The Cambridge History of English and American Literature in 18 Volumes (1907–21).
VOLUME XV. Colonial and Revolutionary Literature; Early National Literature, Part I.
§ 17. The Realistic New York Drama
Another interesting development is represented in the local drama representing actual conditions, frequently of lower life, in the larger cities. The date of the first production of such a play would be hard to determine. Dunlap speaks of Life in New York, or The Fireman on Duty, before 1832. As early as 1829 Hackett appeared in a play called The Times or Life in New York, in which he acted a Yankee character. From the cast, however, as given in Ireland, it seems hardly likely that there was much realism in this play, however interesting it is as a point of connection with the species just described. More promising is the description of The New York Merchant and His Clerks, performed in 1843, with scenery “representing the Battery, Wall St., Chatham Square and the Lunatic Asylum”. These plays, however, have not survived, but there can be little doubt that when F. J. Chanfrau made his great success in A Glance at New York in 1848, the public had been prepared to enjoy the type of play he furnished. The story of the building of this play is an interesting one. It was written by Benjamin A. Baker, the prompter at the Olympic Theatre, who when Mitchell, the manager, had refused to produce it, insisted on its production at his own benefit and had the satisfaction of witnessing the tumultuous reception that Chanfrau received in the part of Mose, the New York fireman. Chanfrau had made a number of imitations of firemen before on the stage, and the play was, therefore, a growth. It is melodramatic, but there is a reality about the scenes in the dives and streets that points forward rather than backward. Baker continued in New York as It Is (1848) to exploit Mose, and the interest in that form of play was capitalized immediately by other writers and actors. Philadelphia as It Is appeared in 1849, and in Boston George Campbell produced in 1848 a local drama in which a scene in a police court was introduced.
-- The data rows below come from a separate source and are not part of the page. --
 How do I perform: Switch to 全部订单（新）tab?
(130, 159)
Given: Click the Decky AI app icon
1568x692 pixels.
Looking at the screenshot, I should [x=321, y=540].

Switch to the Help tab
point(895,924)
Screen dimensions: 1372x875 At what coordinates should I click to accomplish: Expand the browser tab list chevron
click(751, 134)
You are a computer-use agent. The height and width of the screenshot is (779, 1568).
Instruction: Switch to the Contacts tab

The vogue of these plays continued to the end of our period and beyond, and there is little distinction, so far as type is concerned, to be made between them and such a later play as Augustin Daly’s Under the Gaslight. Such titles as The Dry Goods Clerk of New York (1851), The Seamstress of New York (1851), New York by Gaslight (1856), The Poor of New York (1857), Life in Brooklyn, its Lights and Shades, its Virtues and Vices (1858) illustrate the nature of the species perhaps sufficiently, while Mose in California (1849) and Mose in China (1850) show how cosmopolitan that gentleman became.